Today we see that even if done for effect, a little bit of stylized voice goes a long way.
What I gleaned about the story: G.E. is a rebellious teen, stationed in a militarized Supercenter in some kind of post-apocalyptic teen hell.
Find this book on Amazon.
Note: The writing style is oddly fragmented and disjoint. Sentences seem to break. In unexpected places. Thoughts are juxtaposed with little seeming connection. But it’s too early to say whether this is by accident or by design.
Analysis: At the bottom of the first page, the POV shifts from the protagonist to that of his supervisor, who then begins talking about the protag. But this happens with no scene change leaving us to wonder if the protag was now talking about himself in the 3rd person. Very jarring. An omniscient POV can work, but the author has to clearly signal the transitions so that readers are not left wondering how Character A suddenly seems to know what Character B is thinking.

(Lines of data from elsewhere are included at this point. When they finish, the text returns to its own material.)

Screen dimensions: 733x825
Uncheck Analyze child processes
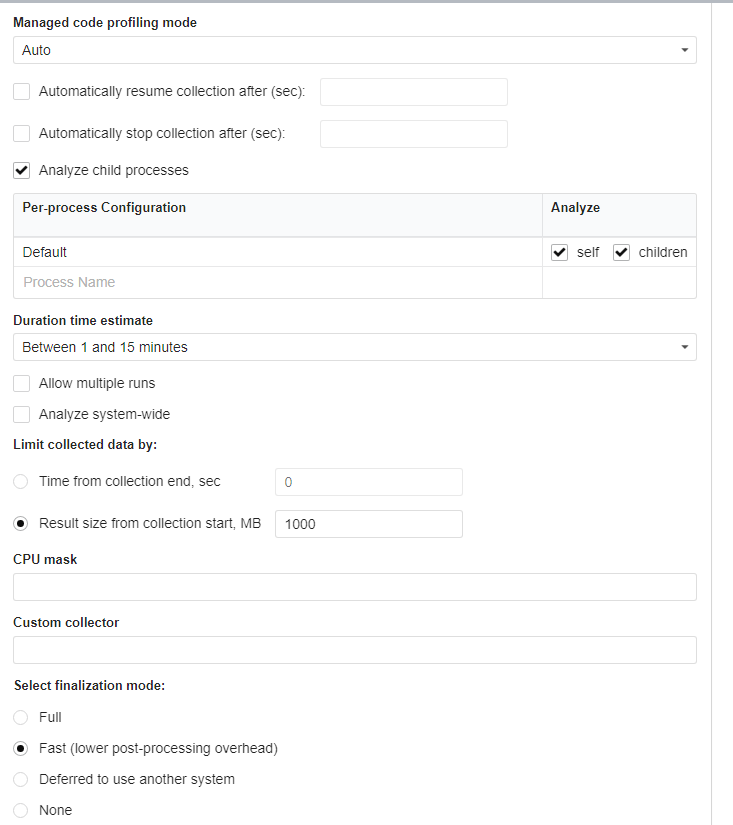(x=22, y=170)
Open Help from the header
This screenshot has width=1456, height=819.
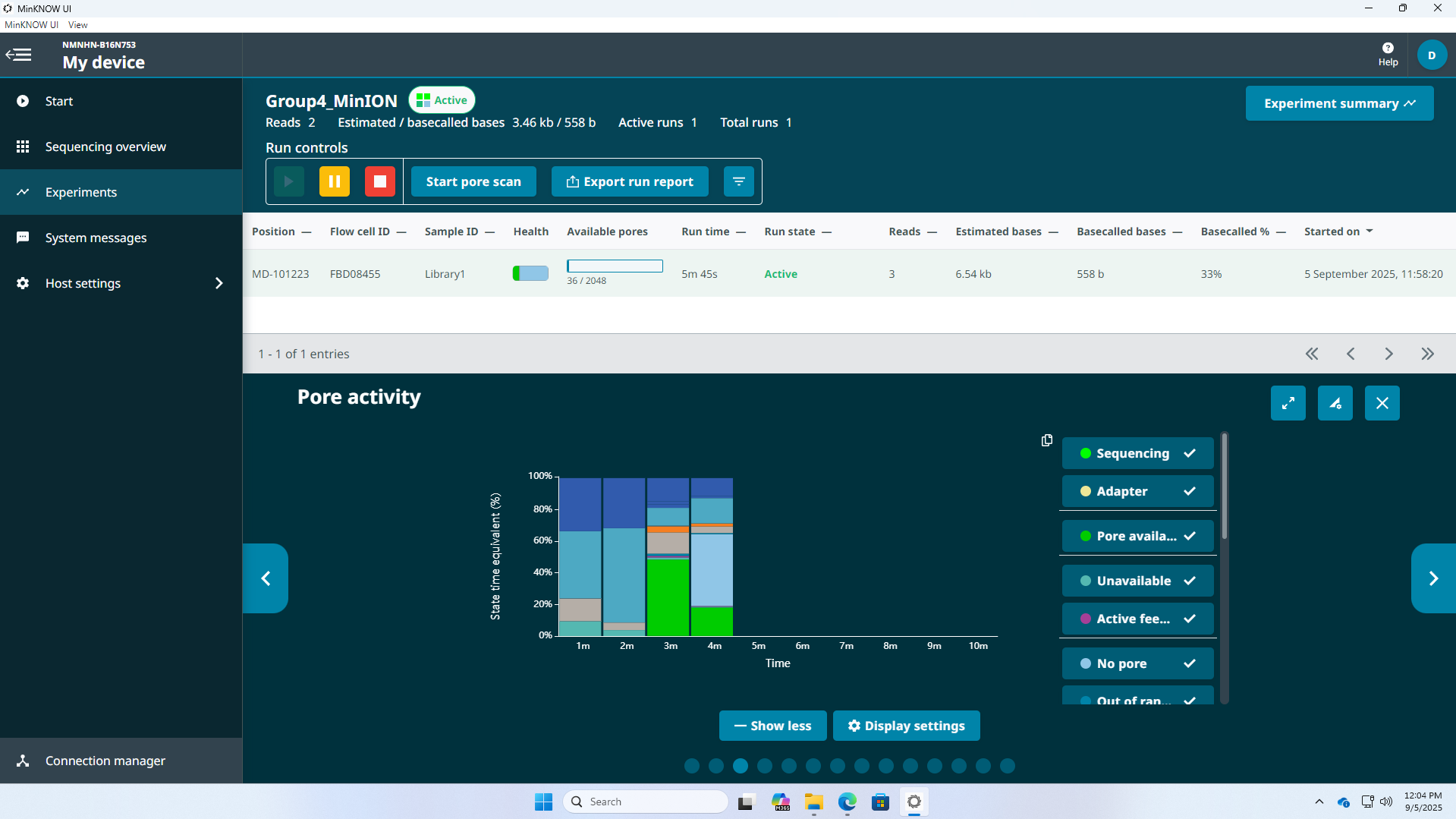coord(1388,55)
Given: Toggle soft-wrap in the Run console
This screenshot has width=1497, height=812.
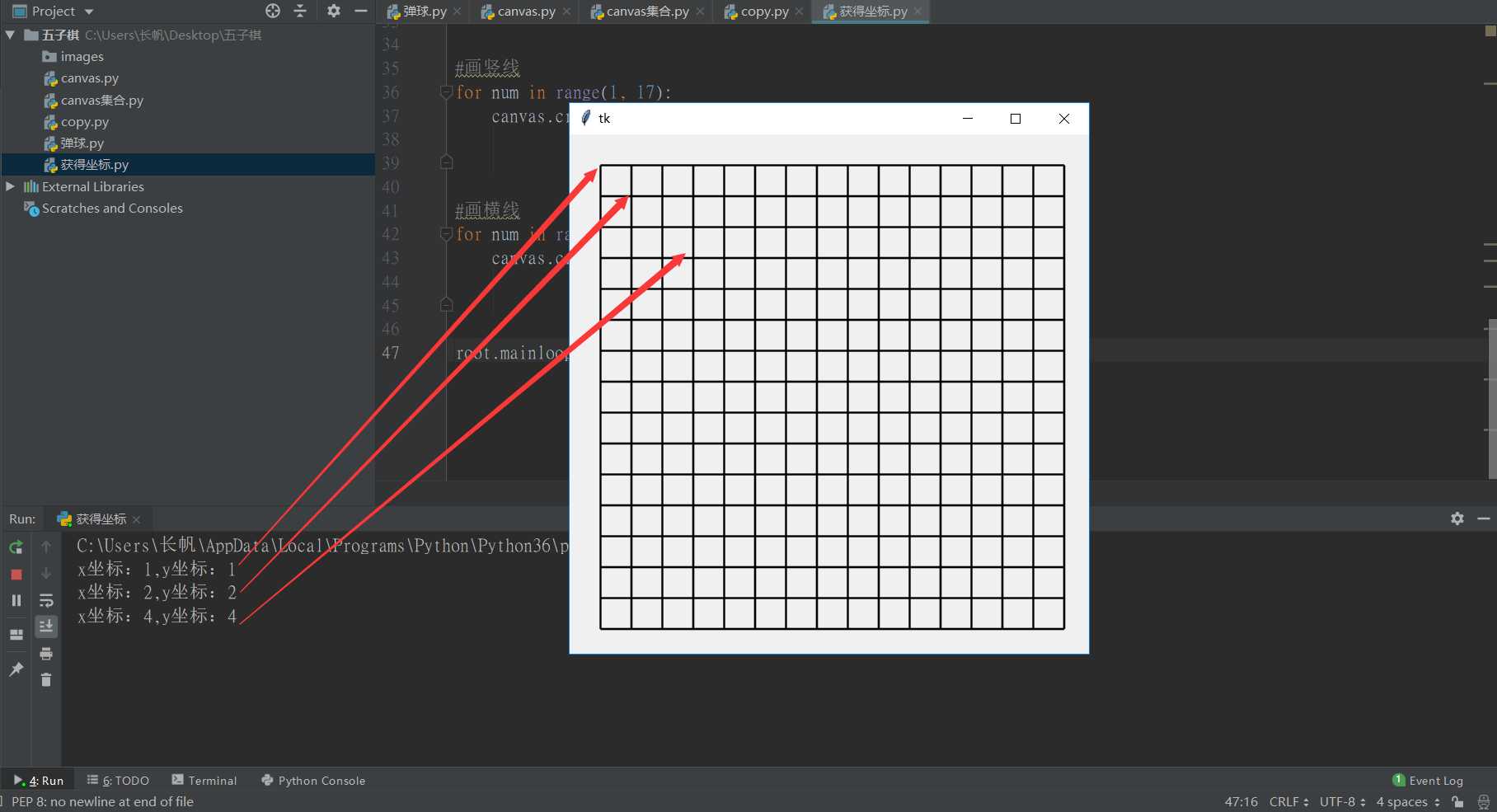Looking at the screenshot, I should coord(46,601).

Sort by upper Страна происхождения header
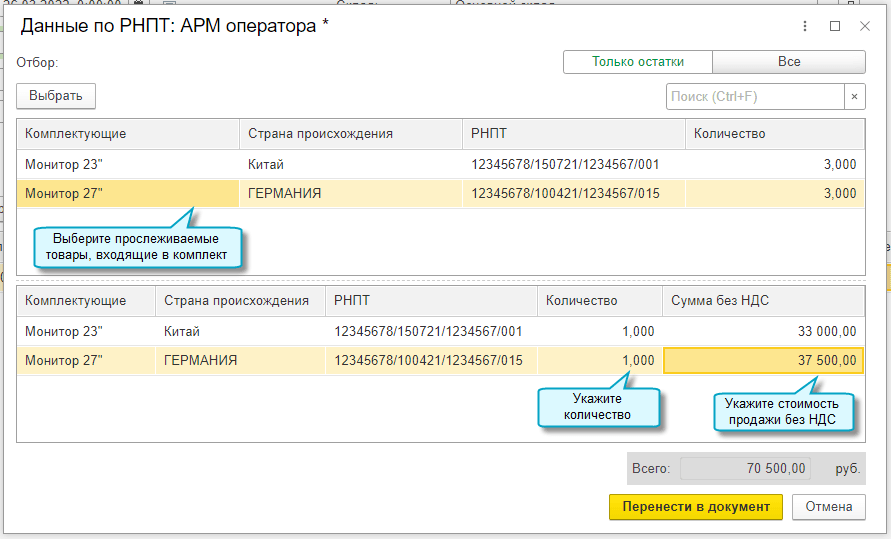350,134
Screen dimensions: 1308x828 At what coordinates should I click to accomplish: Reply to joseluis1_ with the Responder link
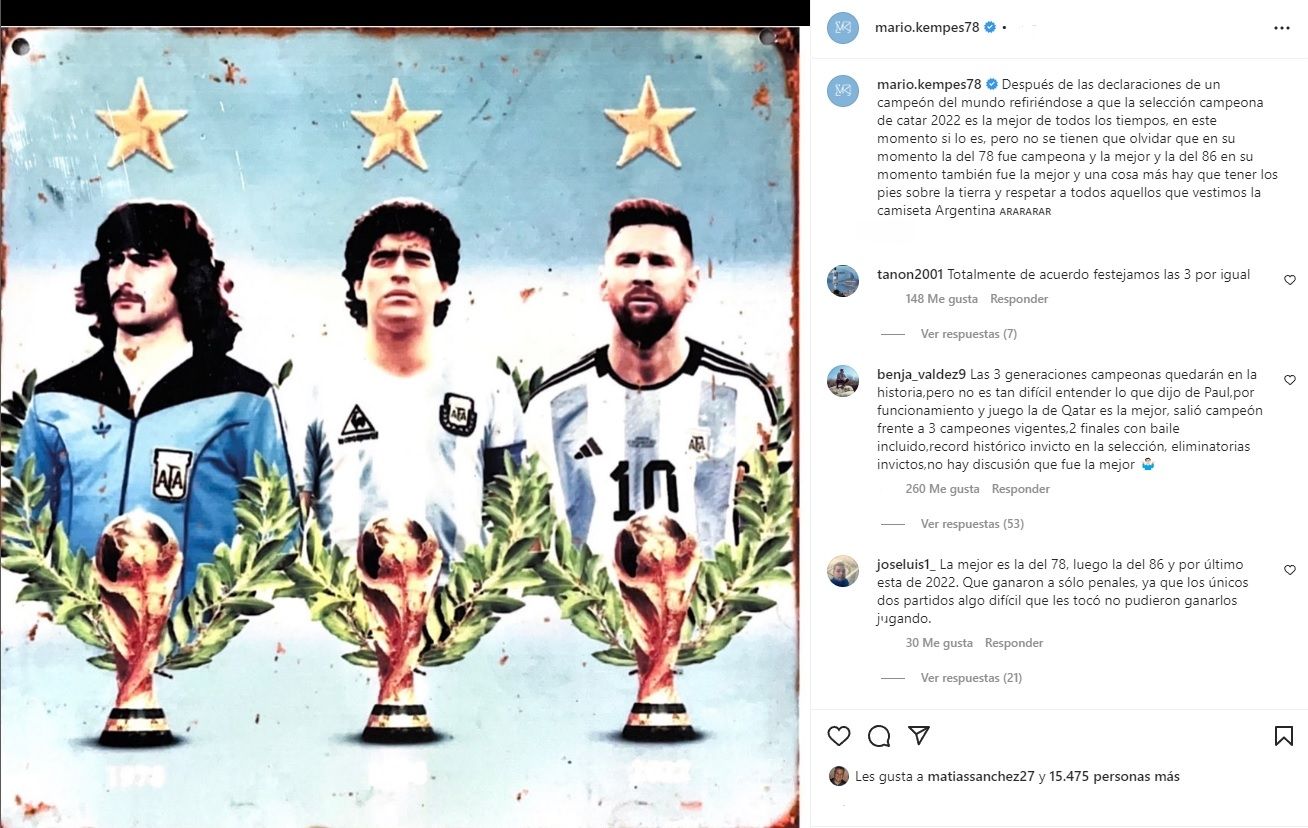(1014, 643)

Analysis: With the chaotic writing style, smaller problems have larger impact, so a missing word at the end of page 1 was too much for me to wrangle and I fell out again. It infuriated his teacher to no end that G.E. did this because knew he could get away with it.
Analysis: The odd phrasing and breaks mentioned earlier have now reached the point where I had to back up and re-read three sentences in succession, and even if the odd style is intentional, this is too extreme for me to stay immersed.